In a review of declassified interrogation logs and other documents connected to an investigation conducted by the United States Army, Miles (2007) found that, between November 23, 2002, and January 11, 2003, al-Qahtani was interrogated 20 hours a day. After nearly two weeks, al-Qahtani’s first break came in the form of a 42-hour hospitalization for hypothermia due to prolonged exposure to an air conditioner and edema likely due to malnutrition and prolonged restraint and recumbence. Medical personnel regularly administered intravenous fluids for dehydration and, on at least one occasion, inserted a shunt to permit the infusion of intravenous fluids. Between December 12 and 14, 2002, al-Qahtani’s weight increased 11 pounds after he was administered a total of six bags of intravenous fluids. Although al-Qahtani experienced bradycardia (his heat rate measured 42 beats per minute) after his precipitous weight gain, a physician cleared al-Qahtani for continued interrogation.

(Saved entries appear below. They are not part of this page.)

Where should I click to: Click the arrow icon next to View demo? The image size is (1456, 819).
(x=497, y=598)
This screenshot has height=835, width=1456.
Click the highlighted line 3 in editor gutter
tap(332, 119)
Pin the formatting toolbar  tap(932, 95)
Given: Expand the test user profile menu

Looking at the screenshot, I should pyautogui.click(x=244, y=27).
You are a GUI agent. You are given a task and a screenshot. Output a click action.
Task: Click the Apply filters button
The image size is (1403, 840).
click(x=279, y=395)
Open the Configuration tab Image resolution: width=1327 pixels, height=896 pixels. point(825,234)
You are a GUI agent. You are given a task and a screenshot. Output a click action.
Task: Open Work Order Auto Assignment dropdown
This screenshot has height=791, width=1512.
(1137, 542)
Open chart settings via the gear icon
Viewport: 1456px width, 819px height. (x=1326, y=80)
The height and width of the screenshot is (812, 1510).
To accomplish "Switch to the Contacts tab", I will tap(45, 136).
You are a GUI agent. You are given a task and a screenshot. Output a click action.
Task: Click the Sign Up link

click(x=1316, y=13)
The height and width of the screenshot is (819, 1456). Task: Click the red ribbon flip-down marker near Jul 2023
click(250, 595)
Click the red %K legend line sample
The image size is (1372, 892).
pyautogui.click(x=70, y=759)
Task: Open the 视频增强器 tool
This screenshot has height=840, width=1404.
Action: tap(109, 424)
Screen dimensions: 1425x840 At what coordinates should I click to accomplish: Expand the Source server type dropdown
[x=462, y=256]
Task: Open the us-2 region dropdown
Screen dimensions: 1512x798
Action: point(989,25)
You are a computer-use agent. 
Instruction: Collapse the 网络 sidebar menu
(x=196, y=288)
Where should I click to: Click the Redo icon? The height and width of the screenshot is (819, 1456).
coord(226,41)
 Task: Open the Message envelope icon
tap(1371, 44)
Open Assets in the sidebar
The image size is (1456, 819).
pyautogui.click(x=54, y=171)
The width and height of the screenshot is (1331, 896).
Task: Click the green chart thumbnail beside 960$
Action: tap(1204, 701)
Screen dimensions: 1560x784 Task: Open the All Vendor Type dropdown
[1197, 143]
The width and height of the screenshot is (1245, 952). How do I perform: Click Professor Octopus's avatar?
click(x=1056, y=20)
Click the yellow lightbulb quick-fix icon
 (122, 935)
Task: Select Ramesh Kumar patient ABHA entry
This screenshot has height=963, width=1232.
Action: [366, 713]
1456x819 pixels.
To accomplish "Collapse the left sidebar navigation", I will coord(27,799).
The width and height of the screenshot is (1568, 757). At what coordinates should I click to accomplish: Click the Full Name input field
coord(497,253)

The role of medical personal was not limited to intravenous fluid infusions and determinations of interrogative “fitness.” Miles (2007) reports that Major John Leo, the first psychologist to chair the Guantánamo Bay BSCT, recommended that al-Qahtani be placed in a swivel chair “to prevent him from fixing his eyes on one spot” (¶ 11). Additionally, after he asked to be allowed to sleep in an area away from his interrogation room, the BSCT advised al-Qahtani’s interrogators that his request was a ploy for sympathy and control.

Throughout his detention, al-Qahtani was forced to endure abusive psychological manipulation predicated upon behaviors proscribed by Islam: He stood naked in the midst of female soldiers during repeated strip searches, he wore a bra and a woman’s thong on his head, he was dressed as a woman and made to dance with a male soldier, he witnessed desecration of the Qur’an, he was forced to wear pictures of women dressed in bikinis, he was told that he had homosexual tendencies and that his mother and sister were whores, and he was not allowed to pray most days. Additionally, “[al-Qahtani] was leashed [and]….told to bark like a happy dog at photographs of 9/11 victims and growl at pictures of terrorists” (Miles, 2007, ¶ 14). His interrogators advised him that behaving like a dog elevated his social status.